Edit: Afterthoughts: this would mean that nstgc's algorithm would require a bit more change, since if user U2 voted high for an anime, you would probably vote low for it (instead of voting >10

) ... but that should be trivial to fix I believe.

nstgc · Post by **nstgc** » Wed Feb 01, 2006 7:56 pm

<this is a reply to egg, not the guy who, whose name I forget, posted while I typed. in refference to him: taking the absolute value is a bad idea. plugging it back into my formula would result in error out the ass.>

Thats not quite right. What it means is that given a v4, you would vote [(v4_u1-O_u1)+(v4_u2-O_u2)]/2. This comes out to v4_u1 or v4_u2. So it is assumed that you will, given these three animes and two users, you will always vote identicly to them. This is a problem, but that is why you need a large population. Your corrilation coeffecients work ok with small number, where as what I have doesn't work well unless you have a much larger group. Animes per user becomes irrelevent, but number of users is still a big deal.

If someone lies half the time and tells the truth half the time do you assume their lieing when they say something or that they are telling teh truth? Neither, you ignore them. Remember, its the offset that is flawed in this case and not the users vote itself. The weight system dampens this type of user so that they don't contribute. I could tell you exactly how much it would dampen, but I have a lab report to writen for my physics lab in an hour and a half.

◆ WHAT THIS EXERCISE ASKS
**a)** From the forum excerpt, return the passage from "Edit: Afterthoughts: this" to "fix I believe.".
**b)** In the forum excerpt, list each variable term inside the square brackets of the averaged vote formula.

◆ SUPPLIED INFORMATION

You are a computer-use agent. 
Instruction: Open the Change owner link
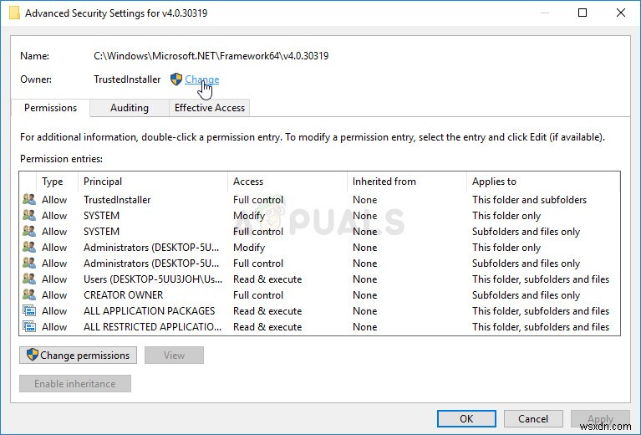click(201, 79)
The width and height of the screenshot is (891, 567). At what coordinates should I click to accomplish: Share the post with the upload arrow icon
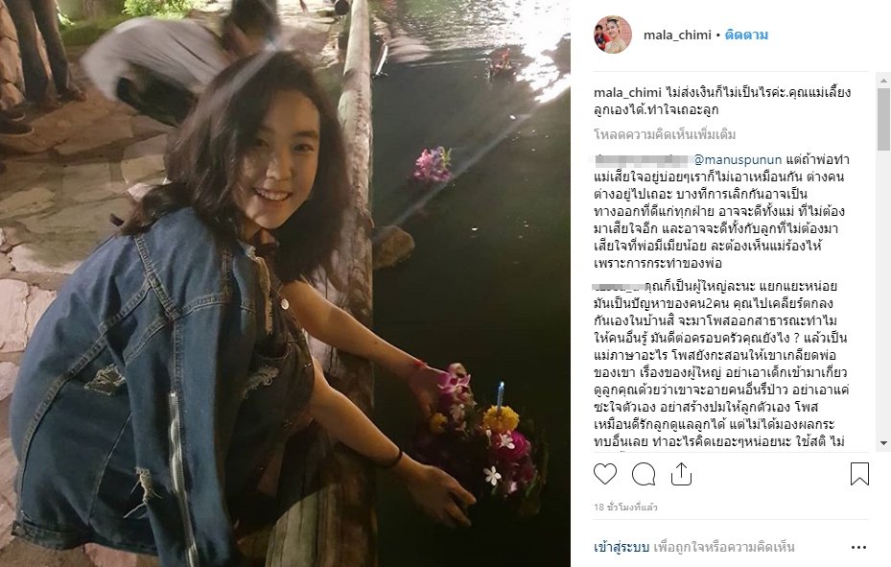click(x=681, y=474)
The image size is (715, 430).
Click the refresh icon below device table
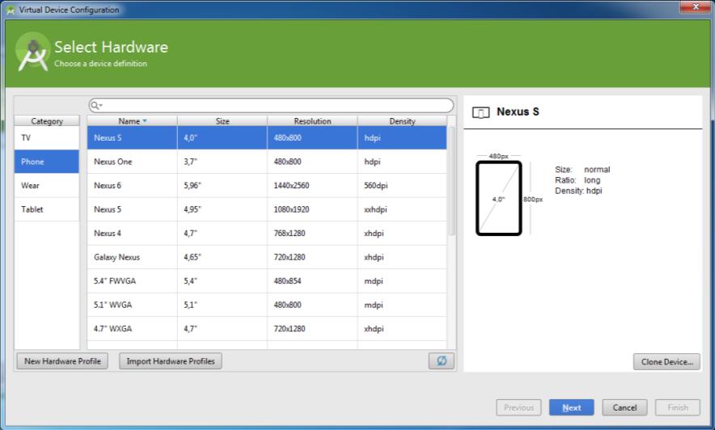tap(441, 361)
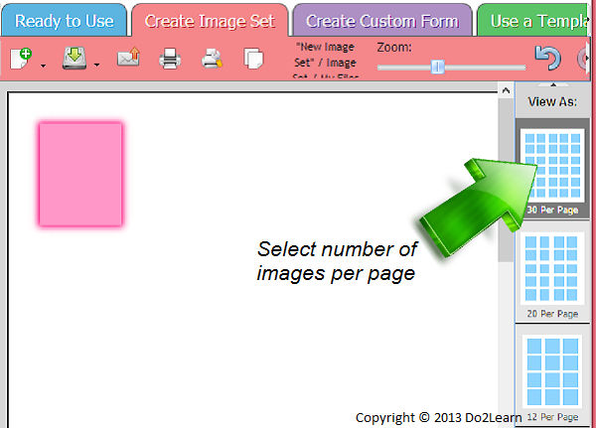Open the New document dropdown arrow

pyautogui.click(x=43, y=68)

◆ PER-TASK OUTPUTS
**a)**
Edit: Afterthoughts: this would mean that nstgc's algorithm would require a bit more change, since if user U2 voted high for an anime, you would probably vote low for it (instead of voting >10

) ... but that should be trivial to fix I believe.

**b)**
v4_u1
O_u1
v4_u2
O_u2